Mas no caso em questão, Torchinsky acrescentou, “não há critérios de manipulação partidária na constituição do estado e a Suprema Corte do estado o inventou”.
Em seu resumo, Eastman, representando o Centro de Jurisprudência Constitucional – o braço de direito de interesse público do Claremont Institute – criticou a opinião do tribunal inferior.
“O tribunal abaixo, contrariando a atribuição inequívoca de poder da Constituição ao legislativo estadual, estabeleceu a ‘maneira’ de conduzir as próprias eleições parlamentares, removendo assim o poder sobre as eleições do ramo mais responsável do governo (o legislativo) para o menos responsável. ramo do governo (o judiciário)”, escreveu ele.
Eleições honestas, parte de uma rede de grupos estabelecida por Leonard Leo, agora co-presidente do Conselho da Sociedade Federalista, também apresentou uma petição em apoio à Carolina do Norte. Leonard desempenhou um papel crucial aconselhando o governo Trump sobre nomeações judiciais.
Jason Snead, diretor executivo da Honest Elections, disse acreditar que o caso é sobre controlar um judiciário ativista.

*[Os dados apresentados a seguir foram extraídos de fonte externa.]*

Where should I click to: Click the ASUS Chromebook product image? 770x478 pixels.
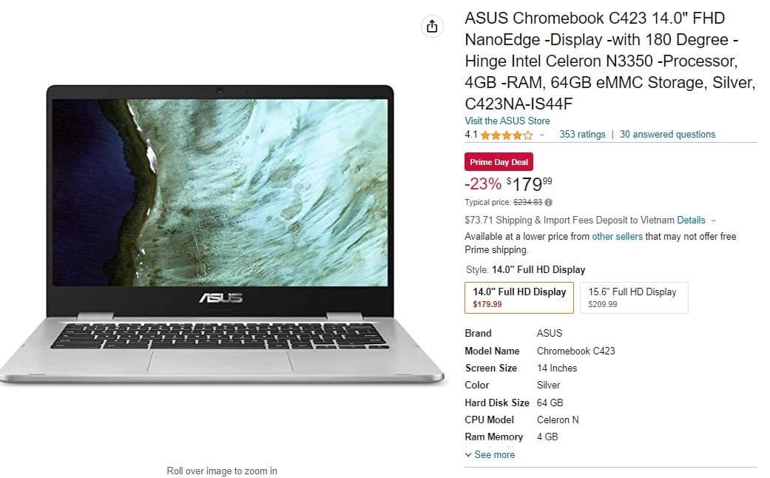221,235

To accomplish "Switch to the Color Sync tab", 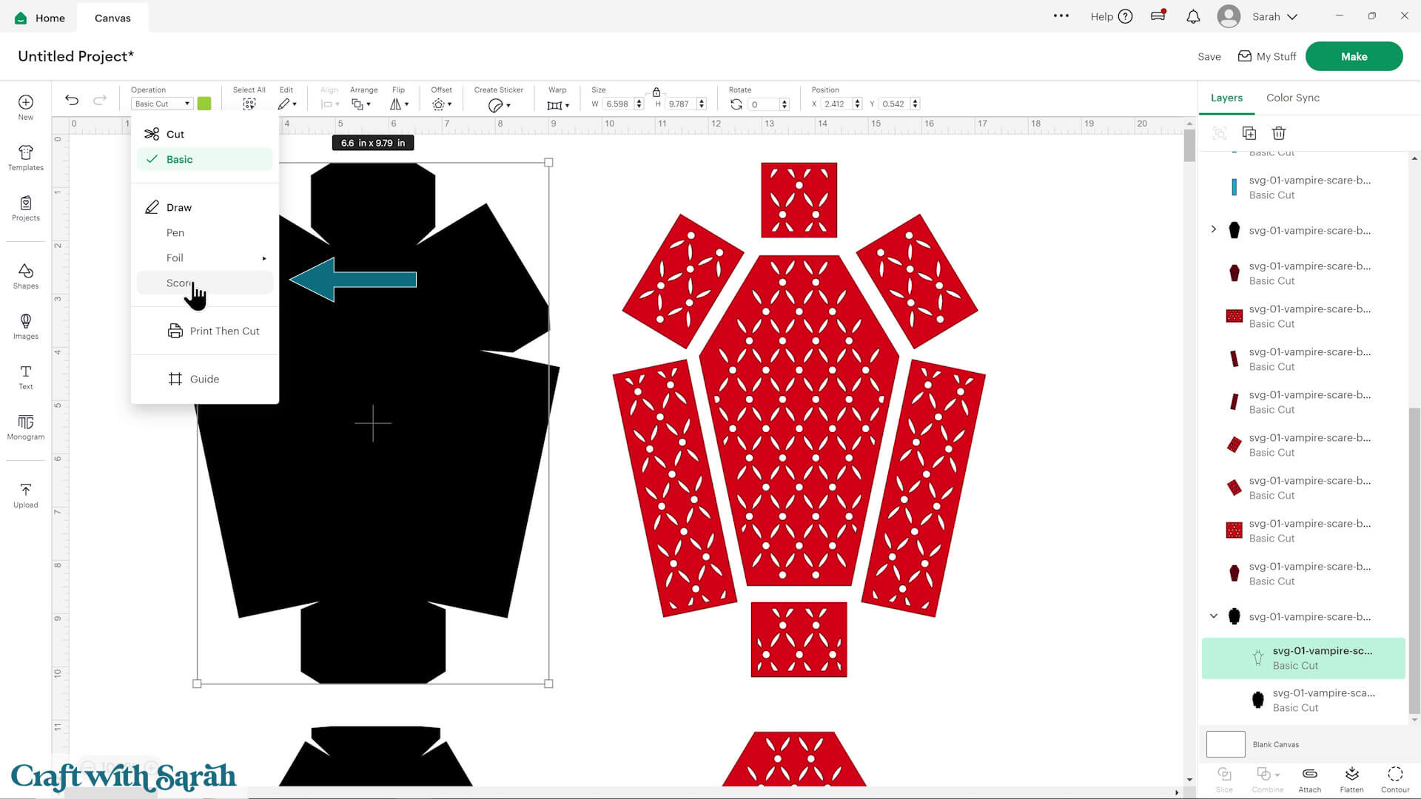I will tap(1292, 97).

“Vimos uma tendência perturbadora em que os tribunais estaduais estão cada vez mais dispostos a ir atrás de portas fechadas e reescrever as regras de nossas eleições”, disse Snead. “Trata-se apenas de garantir que os legisladores eleitos estejam redigindo leis eleitorais, que essas leis sejam honradas e que os tribunais não excedam sua autoridade e atuem como superlegisladores”.
Mas uma rara petição apresentada em apoio a nenhum dos partidos políticos chamou a atenção dos críticos da doutrina do legislativo estadual independente. Foi arquivado pela Conferência de Chefes de Justiça – um grupo composto por chefes de justiça ou juiz-chefe de tribunais de última instância em todos os 50 estados.
O grupo raramente apresenta amicus briefs e não toma posição na disputa de redistritamento no centro do caso, mas é profundamente cético em relação à doutrina do legislativo estadual independente.
“A Cláusula Eleitoral não impede a revisão do tribunal estadual das leis estaduais que regem as eleições federais sob as disposições constitucionais estaduais”, escreveu Carter Phillips, advogado do grupo.
Phillips, visando membros do tribunal superior que olham para a intenção original dos autores ao analisar os casos, argumentou que “a história da era do enquadramento confirma que os autores não criaram uma exceção à supremacia constitucional do estado, incluindo o poder do Estado de estabelecer revisão judicial, na Cláusula Eleitoral.”
A constituição federal não “expulsa os tribunais estaduais de seu papel tradicional de revisar as leis eleitorais sob as constituições estaduais”, acrescentou Phillips.